Repeat the data exactly, every last line of it.

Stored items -
-- Opening Marker --

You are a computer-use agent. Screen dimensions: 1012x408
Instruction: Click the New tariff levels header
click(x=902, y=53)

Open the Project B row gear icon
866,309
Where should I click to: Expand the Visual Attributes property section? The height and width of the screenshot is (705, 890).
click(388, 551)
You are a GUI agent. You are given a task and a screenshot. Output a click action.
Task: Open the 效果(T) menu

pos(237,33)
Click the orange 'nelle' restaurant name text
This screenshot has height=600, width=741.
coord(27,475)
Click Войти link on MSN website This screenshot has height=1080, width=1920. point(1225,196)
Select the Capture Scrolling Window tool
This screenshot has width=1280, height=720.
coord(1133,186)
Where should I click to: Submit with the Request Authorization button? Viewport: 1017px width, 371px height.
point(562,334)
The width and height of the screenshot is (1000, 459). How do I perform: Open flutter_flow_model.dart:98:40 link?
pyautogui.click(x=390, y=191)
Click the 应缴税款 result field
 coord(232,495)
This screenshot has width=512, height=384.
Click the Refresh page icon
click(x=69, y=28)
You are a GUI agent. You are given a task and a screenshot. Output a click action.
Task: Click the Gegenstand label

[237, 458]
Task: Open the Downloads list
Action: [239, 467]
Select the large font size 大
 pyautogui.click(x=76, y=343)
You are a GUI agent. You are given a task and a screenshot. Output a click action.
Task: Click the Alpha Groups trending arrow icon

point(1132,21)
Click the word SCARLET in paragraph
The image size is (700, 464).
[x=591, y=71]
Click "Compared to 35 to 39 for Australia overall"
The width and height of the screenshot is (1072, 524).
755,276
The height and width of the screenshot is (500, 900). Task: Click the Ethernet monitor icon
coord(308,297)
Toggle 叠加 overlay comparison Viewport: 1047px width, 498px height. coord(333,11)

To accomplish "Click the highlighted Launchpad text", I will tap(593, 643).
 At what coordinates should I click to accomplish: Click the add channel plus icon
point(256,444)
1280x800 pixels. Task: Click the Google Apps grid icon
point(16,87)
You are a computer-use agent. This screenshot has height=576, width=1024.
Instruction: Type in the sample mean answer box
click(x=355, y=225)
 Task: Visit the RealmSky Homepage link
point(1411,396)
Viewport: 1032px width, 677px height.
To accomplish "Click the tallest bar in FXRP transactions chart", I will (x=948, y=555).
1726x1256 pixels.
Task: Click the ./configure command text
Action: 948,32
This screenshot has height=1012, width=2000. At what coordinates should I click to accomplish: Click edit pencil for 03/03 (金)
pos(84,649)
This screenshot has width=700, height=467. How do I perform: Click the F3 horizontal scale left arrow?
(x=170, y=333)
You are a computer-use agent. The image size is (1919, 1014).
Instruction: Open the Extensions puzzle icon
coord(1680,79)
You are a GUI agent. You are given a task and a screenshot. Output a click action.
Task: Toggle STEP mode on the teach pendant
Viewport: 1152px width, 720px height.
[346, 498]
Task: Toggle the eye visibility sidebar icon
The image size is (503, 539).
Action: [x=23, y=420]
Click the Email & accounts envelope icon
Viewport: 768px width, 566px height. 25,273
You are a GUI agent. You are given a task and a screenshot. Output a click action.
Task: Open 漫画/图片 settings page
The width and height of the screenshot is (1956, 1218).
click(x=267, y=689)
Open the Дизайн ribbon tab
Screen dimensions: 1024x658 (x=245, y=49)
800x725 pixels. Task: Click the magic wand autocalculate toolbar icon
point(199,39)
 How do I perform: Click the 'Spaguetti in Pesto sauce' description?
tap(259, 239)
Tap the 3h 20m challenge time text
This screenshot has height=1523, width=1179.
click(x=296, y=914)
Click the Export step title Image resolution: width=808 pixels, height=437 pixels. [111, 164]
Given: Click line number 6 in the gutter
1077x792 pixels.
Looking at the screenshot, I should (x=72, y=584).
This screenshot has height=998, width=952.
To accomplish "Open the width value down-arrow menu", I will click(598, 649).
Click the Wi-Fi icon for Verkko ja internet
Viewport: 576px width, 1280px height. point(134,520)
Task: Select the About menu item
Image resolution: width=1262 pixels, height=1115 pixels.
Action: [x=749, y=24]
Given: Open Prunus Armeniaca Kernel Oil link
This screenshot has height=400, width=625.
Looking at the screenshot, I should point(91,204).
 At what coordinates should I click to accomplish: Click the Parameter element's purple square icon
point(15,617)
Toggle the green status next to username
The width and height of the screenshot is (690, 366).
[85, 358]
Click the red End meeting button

-- Closing Marker --

RESULT OF THE EXERCISE -
You are a computer-use agent. Screen dimensions: 1012x408
Instruction: Click the New tariff levels header
click(x=902, y=53)

Open the Project B row gear icon
866,309
Where should I click to: Expand the Visual Attributes property section? The height and width of the screenshot is (705, 890).
click(388, 551)
You are a GUI agent. You are given a task and a screenshot. Output a click action.
Task: Open the 效果(T) menu

pos(237,33)
Click the orange 'nelle' restaurant name text
This screenshot has height=600, width=741.
coord(27,475)
Click Войти link on MSN website This screenshot has height=1080, width=1920. point(1225,196)
Select the Capture Scrolling Window tool
This screenshot has width=1280, height=720.
coord(1133,186)
Where should I click to: Submit with the Request Authorization button? Viewport: 1017px width, 371px height.
point(562,334)
The width and height of the screenshot is (1000, 459). How do I perform: Open flutter_flow_model.dart:98:40 link?
pyautogui.click(x=390, y=191)
Click the 应缴税款 result field
 coord(232,495)
This screenshot has width=512, height=384.
Click the Refresh page icon
click(x=69, y=28)
You are a GUI agent. You are given a task and a screenshot. Output a click action.
Task: Click the Gegenstand label

[237, 458]
Task: Open the Downloads list
Action: [239, 467]
Select the large font size 大
 pyautogui.click(x=76, y=343)
You are a GUI agent. You are given a task and a screenshot. Output a click action.
Task: Click the Alpha Groups trending arrow icon

point(1132,21)
Click the word SCARLET in paragraph
The image size is (700, 464).
[x=591, y=71]
Click "Compared to 35 to 39 for Australia overall"
The width and height of the screenshot is (1072, 524).
755,276
The height and width of the screenshot is (500, 900). Task: Click the Ethernet monitor icon
coord(308,297)
Toggle 叠加 overlay comparison Viewport: 1047px width, 498px height. coord(333,11)

To accomplish "Click the highlighted Launchpad text", I will tap(593, 643).
 At what coordinates should I click to accomplish: Click the add channel plus icon
point(256,444)
1280x800 pixels. Task: Click the Google Apps grid icon
point(16,87)
You are a computer-use agent. This screenshot has height=576, width=1024.
Instruction: Type in the sample mean answer box
click(x=355, y=225)
 Task: Visit the RealmSky Homepage link
point(1411,396)
Viewport: 1032px width, 677px height.
To accomplish "Click the tallest bar in FXRP transactions chart", I will (x=948, y=555).
1726x1256 pixels.
Task: Click the ./configure command text
Action: 948,32
This screenshot has height=1012, width=2000. At what coordinates should I click to accomplish: Click edit pencil for 03/03 (金)
pos(84,649)
This screenshot has width=700, height=467. How do I perform: Click the F3 horizontal scale left arrow?
(x=170, y=333)
You are a computer-use agent. The image size is (1919, 1014).
Instruction: Open the Extensions puzzle icon
coord(1680,79)
You are a GUI agent. You are given a task and a screenshot. Output a click action.
Task: Toggle STEP mode on the teach pendant
Viewport: 1152px width, 720px height.
[346, 498]
Task: Toggle the eye visibility sidebar icon
The image size is (503, 539).
Action: [x=23, y=420]
Click the Email & accounts envelope icon
Viewport: 768px width, 566px height. 25,273
You are a GUI agent. You are given a task and a screenshot. Output a click action.
Task: Open 漫画/图片 settings page
The width and height of the screenshot is (1956, 1218).
click(x=267, y=689)
Open the Дизайн ribbon tab
Screen dimensions: 1024x658 (x=245, y=49)
800x725 pixels. Task: Click the magic wand autocalculate toolbar icon
point(199,39)
 How do I perform: Click the 'Spaguetti in Pesto sauce' description?
tap(259, 239)
Tap the 3h 20m challenge time text
This screenshot has height=1523, width=1179.
click(x=296, y=914)
Click the Export step title Image resolution: width=808 pixels, height=437 pixels. [111, 164]
Given: Click line number 6 in the gutter
1077x792 pixels.
Looking at the screenshot, I should (x=72, y=584).
This screenshot has height=998, width=952.
To accomplish "Open the width value down-arrow menu", I will click(598, 649).
Click the Wi-Fi icon for Verkko ja internet
Viewport: 576px width, 1280px height. point(134,520)
Task: Select the About menu item
Image resolution: width=1262 pixels, height=1115 pixels.
Action: [x=749, y=24]
Given: Open Prunus Armeniaca Kernel Oil link
This screenshot has height=400, width=625.
Looking at the screenshot, I should point(91,204).
 At what coordinates should I click to accomplish: Click the Parameter element's purple square icon
point(15,617)
Toggle the green status next to username
The width and height of the screenshot is (690, 366).
[85, 358]
Click the red End meeting button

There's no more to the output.